ASP.Net Core Authentication

Anyone else tired of researching an advanced topic, but first you have to impatiently wait for or skip over the first 80% of the demo/example/video in which the application is once again created from scratch using the same Microsoft template as every other example? If you are researching an advanced topic that their own title suggests, then it’s implied that you already know the basics. Stop wasting my time with fluff, I’m looking for the advanced part.

In many cases that application that requires me to do this research, was already created by someone else and I inherited it. So how do I piece together how it works? Reverse engineering. Here is an example of how I figured out how ASP.Net Core authentication works and potentially what it’s vulnerable to, if misconfigured.

I usually start with actually using the web application like a normal user would, but with Burp Suite Pro passively scanning and building a site map for me. The application that I’m targeting here is an internal application codenamed ProjectBravo. Browsing to it, take me directly to a login page. The URI is /Identity/Account/Login, which looks MVC-ish to me.

ProjectBravo’s default page.

I don’t have a login so, I’ll click Register and create an account. This is looking more like MVC, the URI is now /Identity/Account/Register

ProjectBravo’s register page.

I typical enter values into each box, then delete it or tab to the next one to see what input validation messages are returned (if any). It looks like every field on the page is required. One thing pops out immediately, that is the message is stating that the minimum length of the password is only 6 characters, which is vulnerable to brute forcing in a short amount of time. I hope it’s using all available character sets (uppercase, lowercase, numbers, and a lot of symbols).

ProjectBravo’s input validation messages on the register page

To keep this moving, I’ll provide valid values to create an account. I’ll just use a fake name & email to get past this part.

ProjectBravo’s register form filled out

The Request

Before I click Register, I turn Burp Suite’s proxy to intercept. Here is the captured POST.

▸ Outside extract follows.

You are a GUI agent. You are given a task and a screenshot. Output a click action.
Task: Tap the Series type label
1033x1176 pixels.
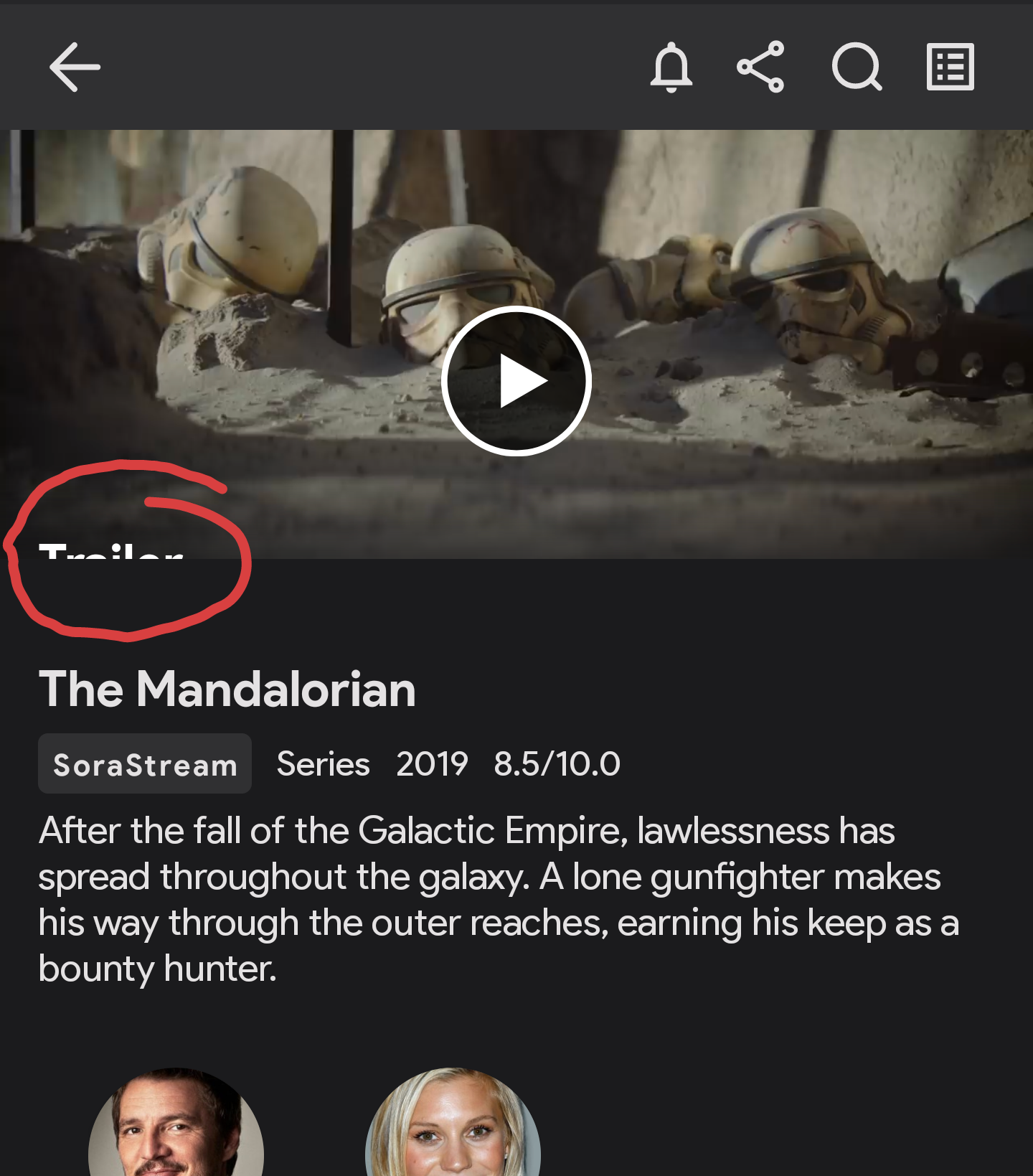(x=324, y=764)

POST Request to register the account
POST request focusing on AspNetCore.Antiforgery cookie

On line 3, I notice this cookie, .AspNetCore.Antiforgery.0sS5e77b_2o= is being set. A few questions come to mind:

  1. Where is this coming from?
  2. What does the random looking part (.0sS5e77b_2o) of the cookie name do ?
  3. What is the cookie value used for?

Doing some quick googling takes me here, where I get a couple quick answers.

  1. The cookie is coming from the Microsoft.AspNetCore.Antiforgery Namespace.
  2. I still don’t know where random suffix of the cookie name (.0sS5e77b_2o) is coming from. Hopefully, I will uncover this later in my research.
  3. The intent of the cookie is to prevent Cross-site request forgery (CSRF).

namespace Microsoft.AspNetCore.Antiforgery

Here comes a rabbit hole… While I’m looking at the assemblies, I locate the target namespace, but also find other interesting Authentication namespaces that might come into play later on.

Project assemblies in Project Bravo

OK, refocus. Where in the code does this come into play? I’m doing a string search AntiForgery and it appears that all of the controllers are in the results. I peek into one of them.

Annotation for ValidateAntiForgeryToken

Another question comes to mind. How are attributes wired up in the code? I right click on the [ValidateAntiForgeryToken] attribute and select Go To Definition. This brings me to the ValidateAntiForgeryTokenAttribute class in the ValidateAntiForgeryTokenAttribute.cs file in the Microsoft.AspNetCore.Mvc namespace. A few more Go To Definition clicks and I quickly realize there is maybe a better way to do this. I’ll just set a breakpoint and debug the process to see how deep the rabbit hole goes.

The Response

And here is the response to the POST

Response to POST

Now another request to GET the page after registering

GET request for the landing page after registering

The response to that has a hidden input form field, named __RequestVerificationToken

Then the welcome page appears

The welcome page that comes with the Microsoft template.